Cloudy sea green water--please help!

bfin

0
Aug 2, 2007
6
I've been fighting this problem since we opened the pool back in early June. About two weeks after opening, I had it looking pretty good, but not sparkling. Then it rained every day for about three weeks, during which time the water greened up considerably. Once the rain quit, I started shocking and brushing, and after about a week it was starting to look better. A friend of my wife's, who takes care of the pool at her work, came by to look at it a few times. About the time I thought I was getting somewhere, I started getting brown "crud" on the floor, and he said it was sand. So...I changed the sand (the sand in the filter was play sand, which I replaced with filter sand), ran the pump for three days with no issues, then my wife's friend used ascorbic acid to try to get the stains off of the vinyl liner. Two days later he shocked it, and a day after that the "crud" was back on the pool floor. He says it is sand, but I vacuumed last night and I'm pretty sure it's not sand (it "poofs" up when I get the vacuum head even close to it). Now I'm confused, disgusted, mad, all of the above! Someone please chime in with some opinions. By the way, my numbers are: FC 5, TC 5, Ph 7.4, TA 100. Last time I checked CYA it was 30 (about three weeks ago), and the others (CH, TDS) were fine. Sorry for rambling, but I need help!
 
bfin,

Welcome. You'll get a lot of good advice here but some clarification is needed. Your post title says "sea green water" but your body text indicates it's the brown crud that's got you baffled......Is it both? A little more info is needed and we'll get your pool back to sparkling. If you've put any other chemistry in the pool, please tell us.
 
When you have algae in the pool and then kill it with chlorine some of it will clump up and settle to the bottom, at which point it needs to be vacuumed up. The trick is to not let algae get started in the first place. To do that you need to never allow the chlorine level to get too low.
 
duraleigh, yes I have both problems: sea green cloudy water and the brown stuff on the floor. I have put in 16 oz of PhosFree, a pound of soda ash, and some clarifier, all within the last couple of days. JasonLion, you are absolutely right. I shouldn't have let it go during the rainy period. Since then, though, I've shocked and brushed, brushed and shocked, and it doesn't seem to be getting any better.
 
PhosFree is going to cloud up the pool for several days, in addition to whatever else might be going on.

While the pool is cloudy you should run the pump 24/7, brush the pool once a day, and remember to backwash/clean the filter every couple of days or when the filter pressure rises by 8-10 psi.

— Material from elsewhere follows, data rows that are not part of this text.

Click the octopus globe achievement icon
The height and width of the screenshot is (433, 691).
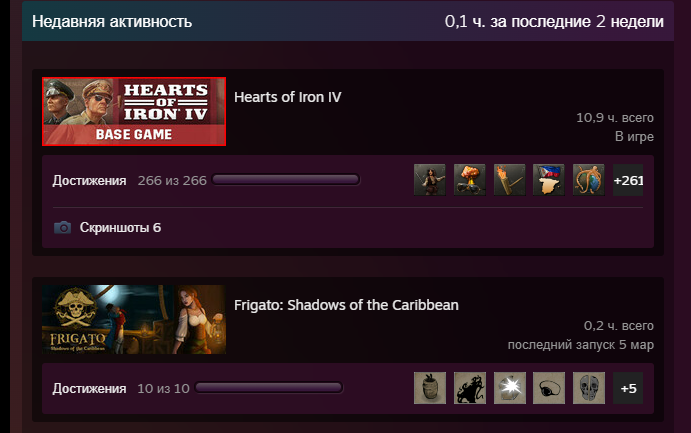tap(589, 180)
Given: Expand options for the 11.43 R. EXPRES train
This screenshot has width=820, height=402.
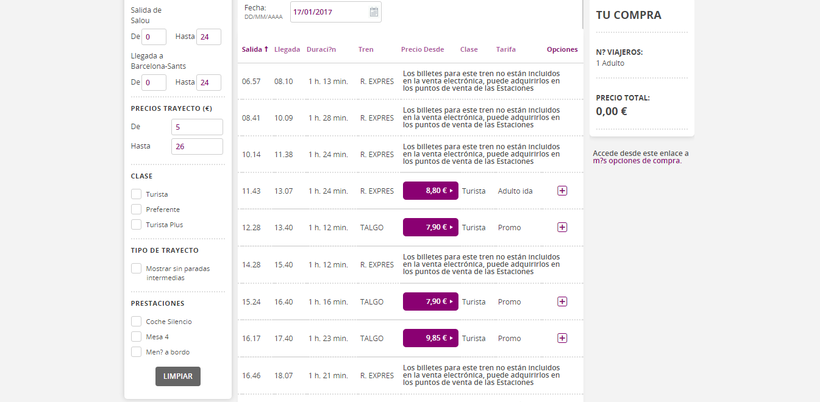Looking at the screenshot, I should click(562, 190).
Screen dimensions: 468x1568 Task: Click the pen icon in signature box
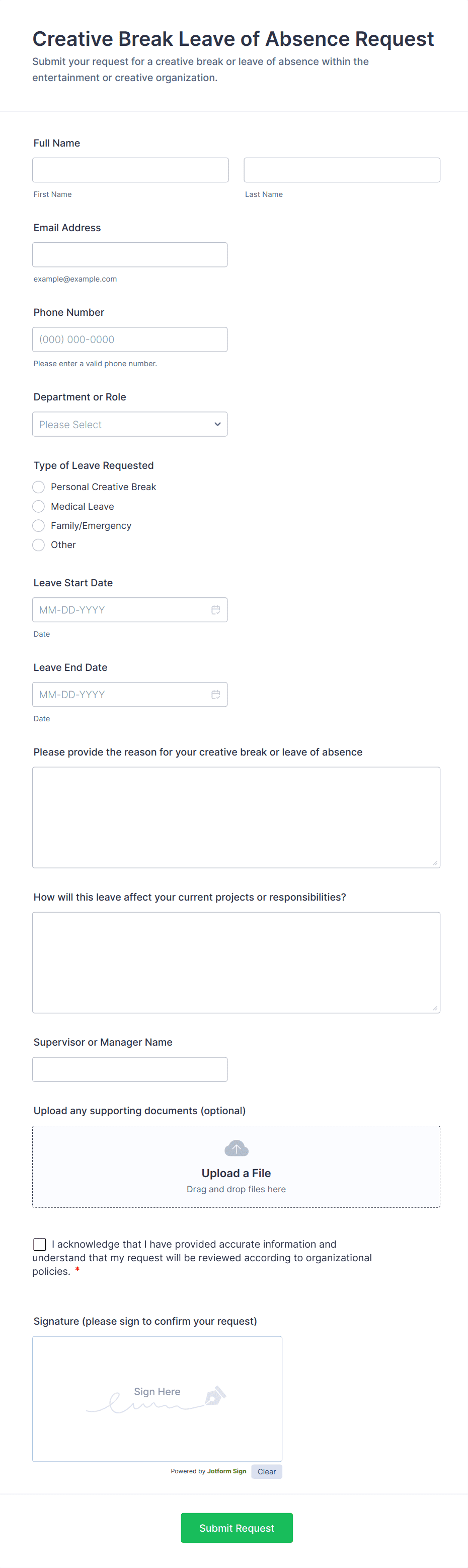[x=215, y=1395]
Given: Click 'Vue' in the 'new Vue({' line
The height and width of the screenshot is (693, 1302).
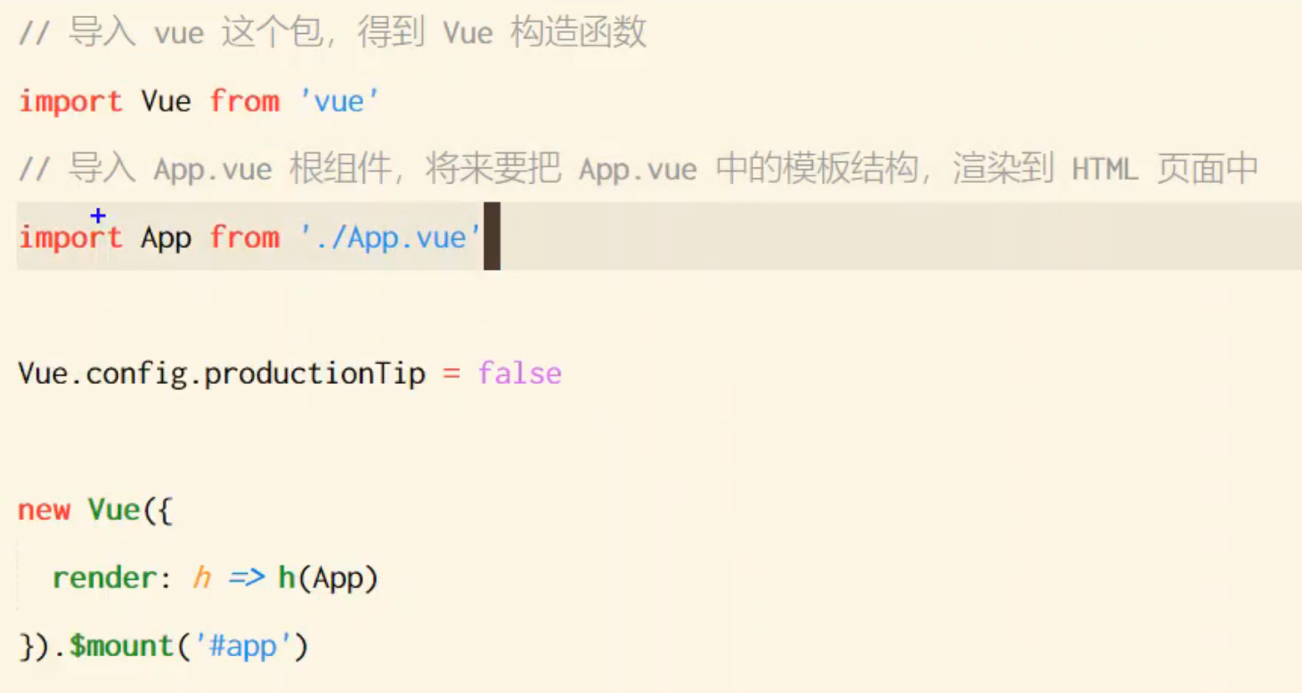Looking at the screenshot, I should tap(114, 509).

To kill the algae you need to bring the FC level up to 15 and hold it there till you don't lose any FC overnight and CC is zero.
 
JasonLion, the water is no more cloudy since the Phosfree; in fact, it may be a little better. The pump has been on 24/7 for six days now, and I have backwashed twice in that span, although the filter pressure stays between 20 and 22 psi at all times. I have only brushed three times in the last six days, simply because I'm not home every evening. And I realize I typed "5" for FC & TC in my original post, but that was a typo; I meant "15". Thanks!
 
Okay, so I just got home from the pool store w/ test results: FC=2.5, TC=3, Ph=7.4, TA=70, CH=260, CA=40, TDS=600. I've been at work today, and the first thing I noticed when I got home was that the pool color is closer to a greenish-blue than a blueish-green now, so maybe I'm getting there? I have more splotchy greenish-brown stuff on the floor tonight (I vacuumed last night), not a lot of it though. Is it possible that its just more dead algae falling to the bottom? I didn't say so in my original post, but the pool started looking progressively worse last Wednesday thru Saturday, when I changed the sand, and now it looks better than it did Saturday. The guy at the store recommended 12lbs of alkalinity up, then 32ozs of algae control, then (only) 2lbs of chlorine, then 8ozs of clarifier, then 32ozs of Phos-Free, with brushing in between. Good thing I didn't buy everything he recommended or I'd have to cancel my satellite service!

So, what do you think? And thank you very much for the advice.
 
All you need is to take your chlorine up to I would say to 20, and hold it there, oh yeah and you need a little POP :wink: (pool owner patience). POP is the hardest - because we all want to keep throwing stuff in the water to "clear it up" The only problem is that everything we throw in the water does a little something to it - and the reactions against each other are sometimes not good :shock: So what I would do is take the chlorine up to 20 - I know it is higher than 15, but it seems like you may have some mustard algae, test as often as you can bringing it back to 20, and brush the pool whenever you can, keeping the pump running 24/7/ Do this until the chlorine holds overnight, and then two days more :roll: This way you will get rid of it once and for all. Once all of the algae is dead and vacuumed up, your water will be clear and beautiful :)
 
Thanks for the help. I guess the reason my POP is lacking is because we are leaving on vacation tomorrow morning and I'm trying to get the pool swimmable for my son and my mother, who will be staying with him. If I can get it close, then my mom can stick to the routine I leave for her and it'll be alright when I get back in 9 days.